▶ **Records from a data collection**
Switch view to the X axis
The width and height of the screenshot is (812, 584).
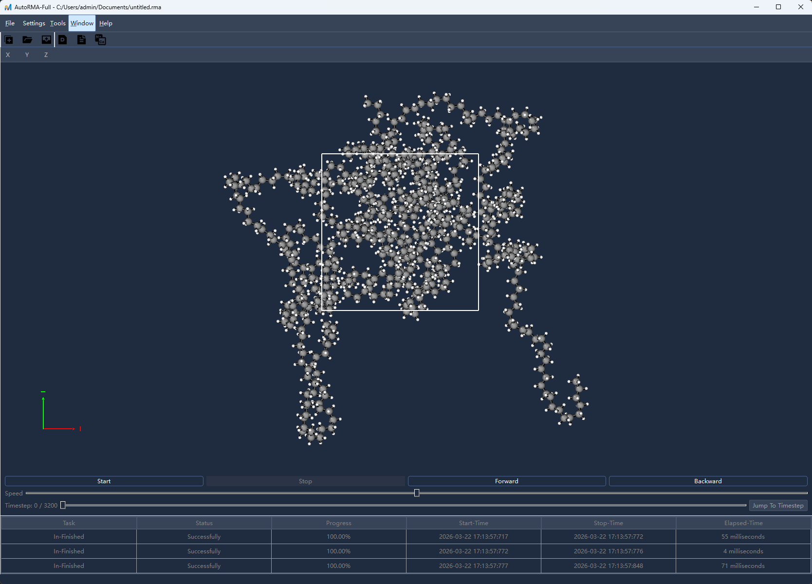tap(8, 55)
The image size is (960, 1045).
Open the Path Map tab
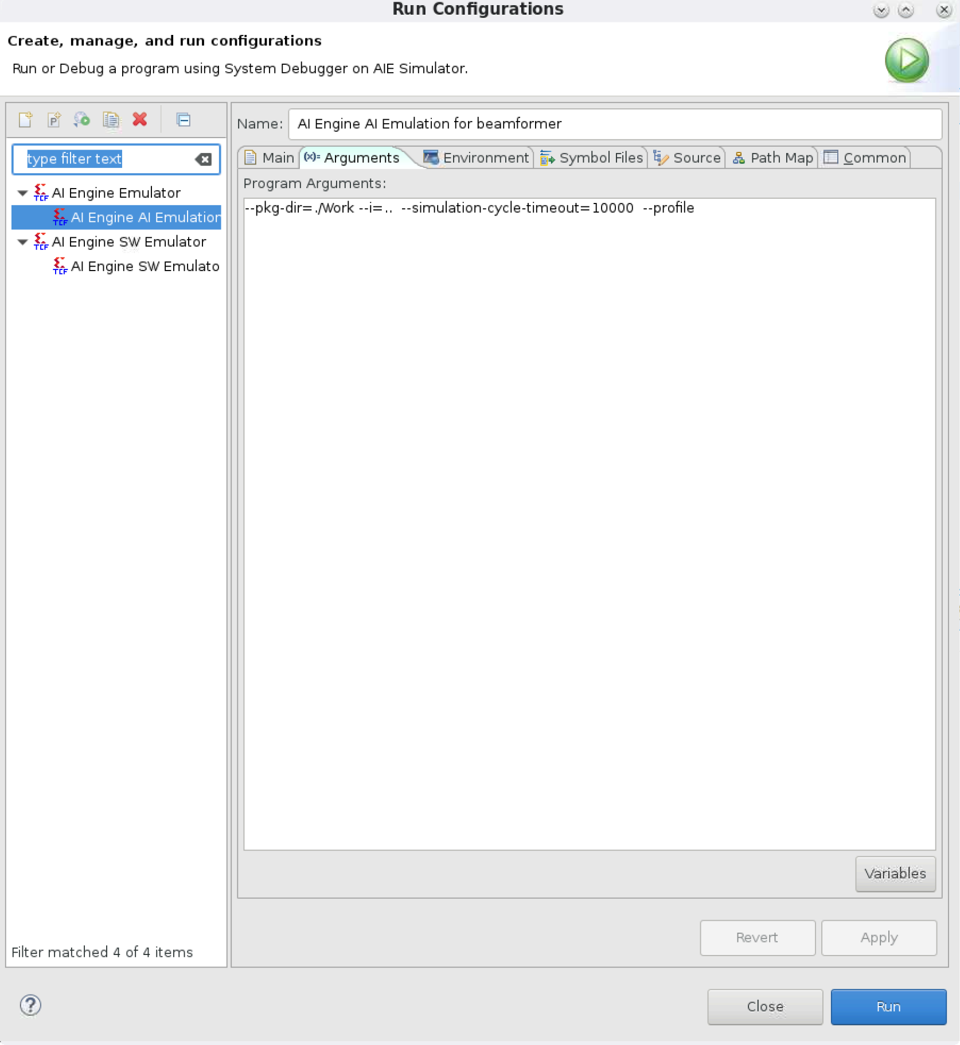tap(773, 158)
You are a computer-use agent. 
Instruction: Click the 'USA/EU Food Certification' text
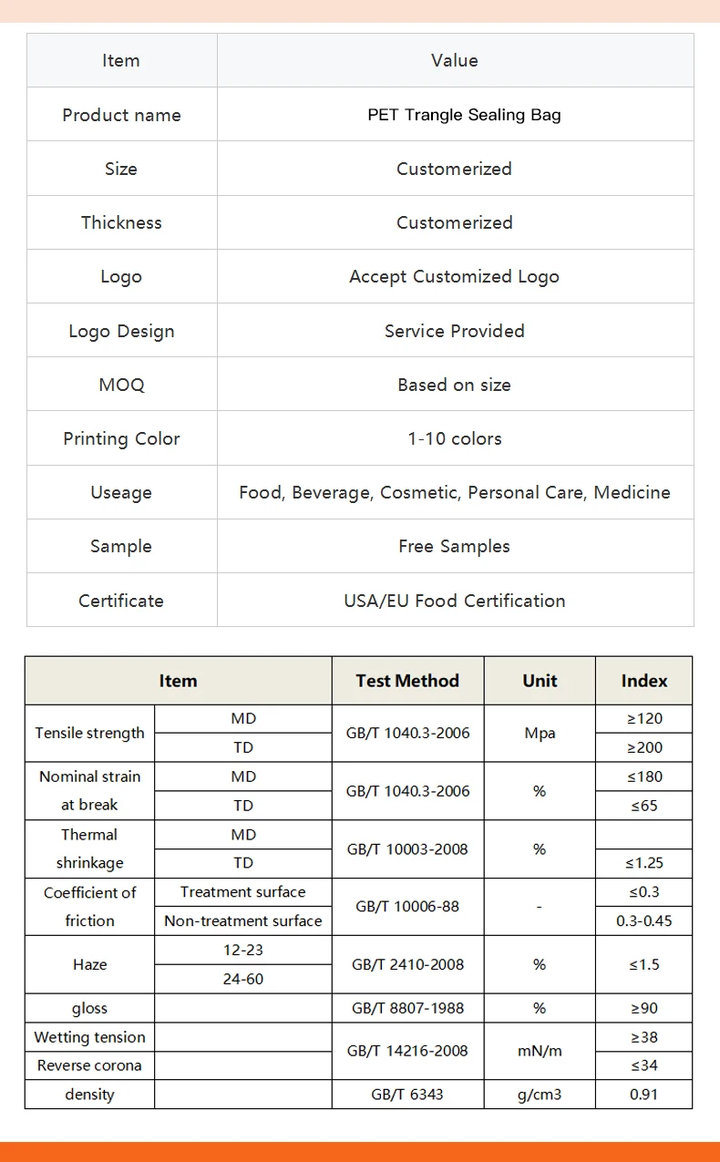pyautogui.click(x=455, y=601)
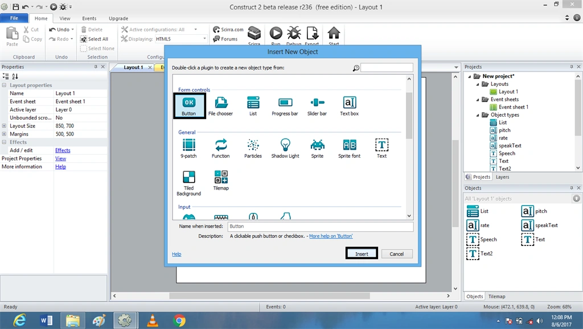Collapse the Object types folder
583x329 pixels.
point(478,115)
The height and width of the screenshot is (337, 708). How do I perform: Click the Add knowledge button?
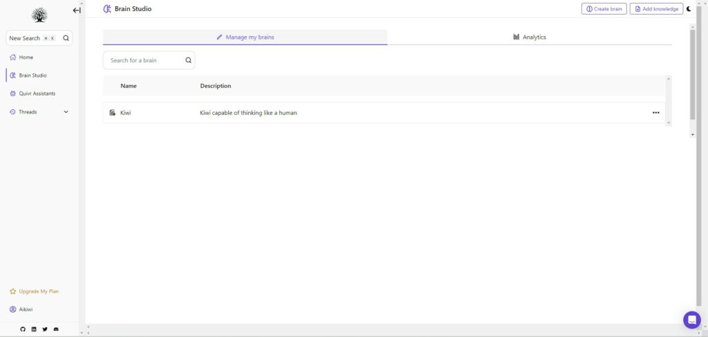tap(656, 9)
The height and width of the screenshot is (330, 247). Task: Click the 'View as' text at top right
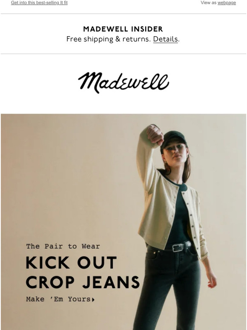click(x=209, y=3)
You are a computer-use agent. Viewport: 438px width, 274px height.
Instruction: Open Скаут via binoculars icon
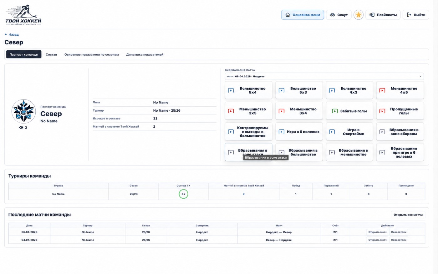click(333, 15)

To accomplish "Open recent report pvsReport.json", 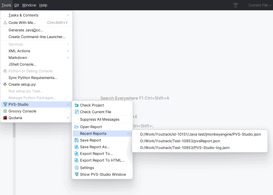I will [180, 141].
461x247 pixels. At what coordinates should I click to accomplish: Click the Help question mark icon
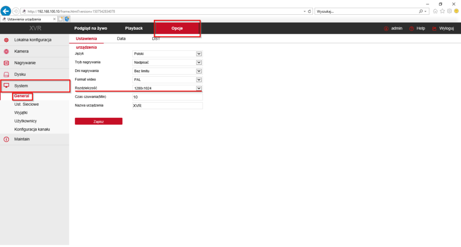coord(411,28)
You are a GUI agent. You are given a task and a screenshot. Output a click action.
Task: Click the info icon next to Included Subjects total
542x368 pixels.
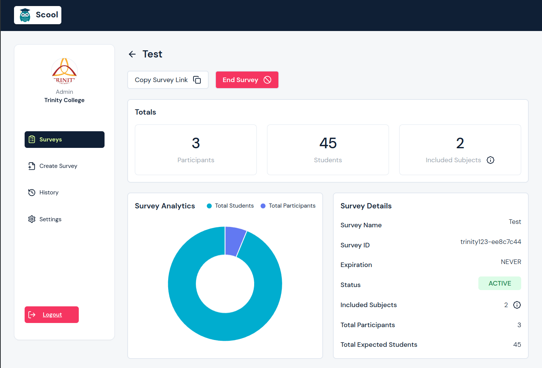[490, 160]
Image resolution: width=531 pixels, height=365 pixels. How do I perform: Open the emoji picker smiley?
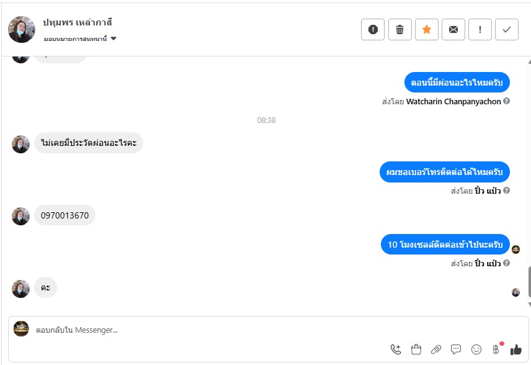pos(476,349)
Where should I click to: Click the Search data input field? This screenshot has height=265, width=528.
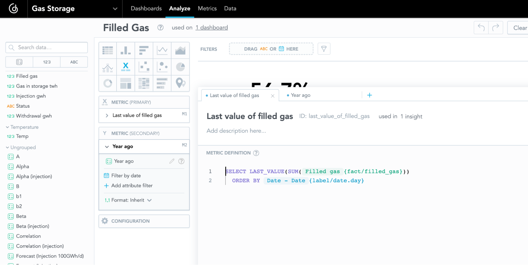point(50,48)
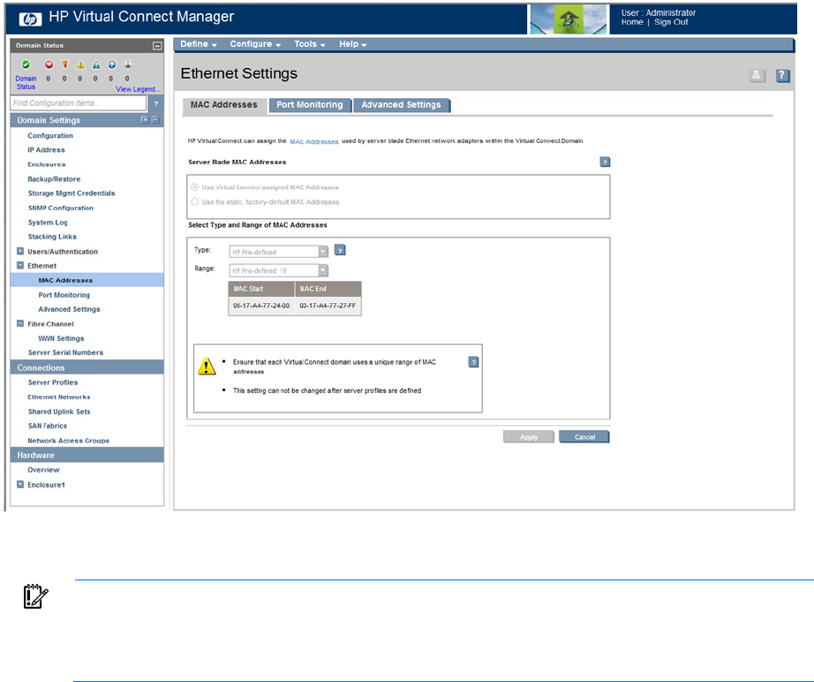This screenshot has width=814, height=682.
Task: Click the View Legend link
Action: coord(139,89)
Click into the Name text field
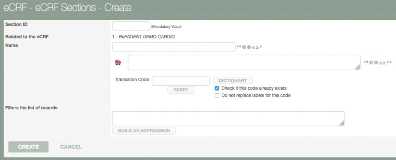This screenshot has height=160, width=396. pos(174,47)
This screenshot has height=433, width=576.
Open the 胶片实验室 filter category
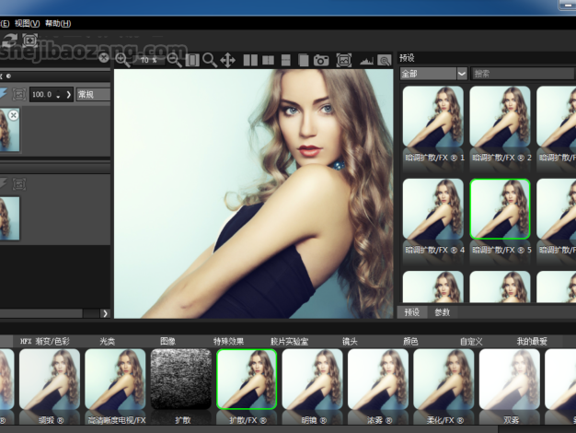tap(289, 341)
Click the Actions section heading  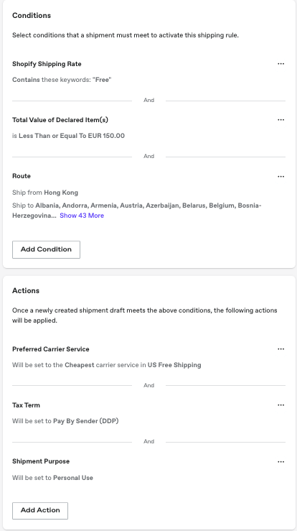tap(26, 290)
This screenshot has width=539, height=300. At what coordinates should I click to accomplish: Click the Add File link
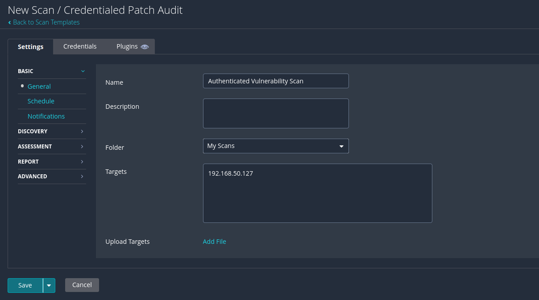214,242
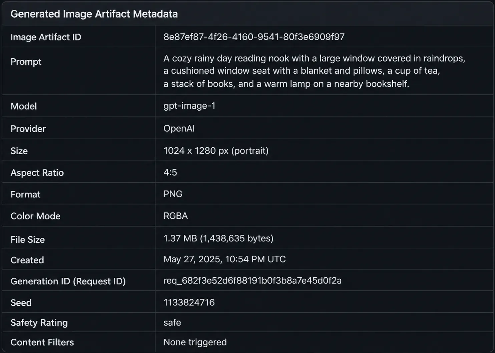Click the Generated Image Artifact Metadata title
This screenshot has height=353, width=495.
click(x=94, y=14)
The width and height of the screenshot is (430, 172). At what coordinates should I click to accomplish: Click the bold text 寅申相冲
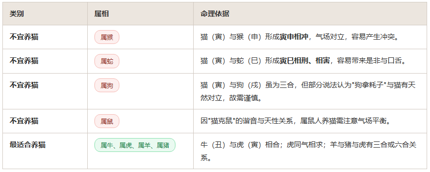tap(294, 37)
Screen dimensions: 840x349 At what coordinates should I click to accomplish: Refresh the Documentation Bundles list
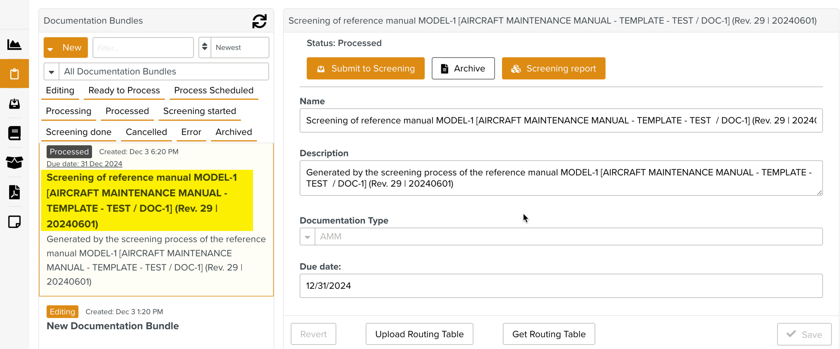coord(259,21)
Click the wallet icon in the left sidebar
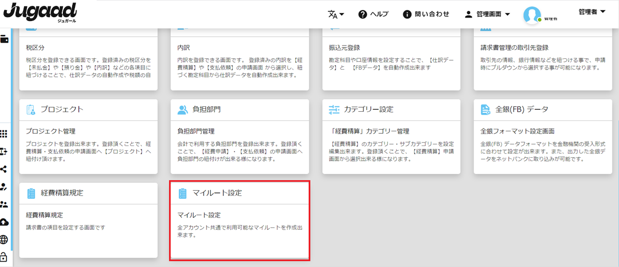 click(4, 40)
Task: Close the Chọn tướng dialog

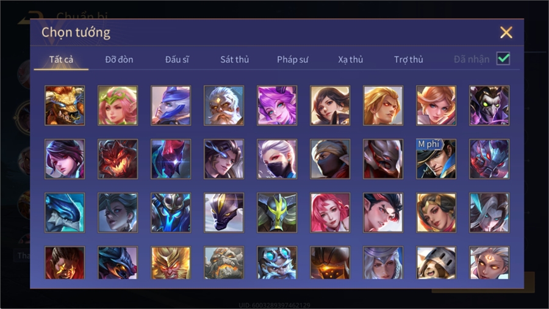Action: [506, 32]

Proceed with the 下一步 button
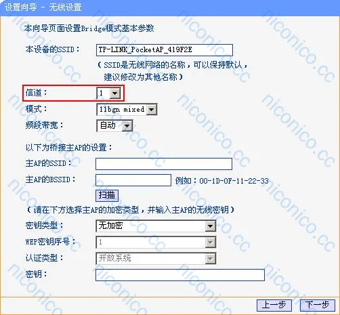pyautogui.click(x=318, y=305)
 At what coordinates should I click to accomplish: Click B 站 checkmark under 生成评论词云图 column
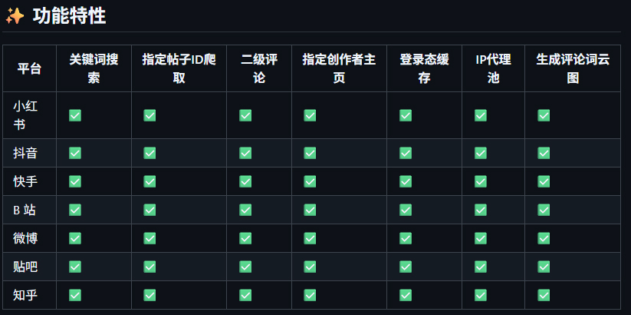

▶ **WHAT IS NEEDED**
Nothing but the lines from the one containing "This screenshot has width=539, height=300." through the final line of the entries above should be given again, each exactly as written; omit the pictures.

▶ **SOLVED EXERCISE**
This screenshot has width=539, height=300. At what coordinates should I click to accomplish: Click the Add File link
214,242
Click the Generated Image Artifact Metadata title
This screenshot has height=353, width=495.
click(x=94, y=14)
The width and height of the screenshot is (430, 172). At what coordinates should I click to accomplish: Click the bold text 寅申相冲
tap(294, 37)
Screen dimensions: 840x349 At what coordinates should I click to accomplish: Refresh the Documentation Bundles list
coord(259,21)
Click the wallet icon in the left sidebar
 click(4, 40)
Task: Close the Chọn tướng dialog

Action: [506, 32]

Proceed with the 下一步 button
pyautogui.click(x=318, y=305)
 At what coordinates should I click to accomplish: Click B 站 checkmark under 生成评论词云图 column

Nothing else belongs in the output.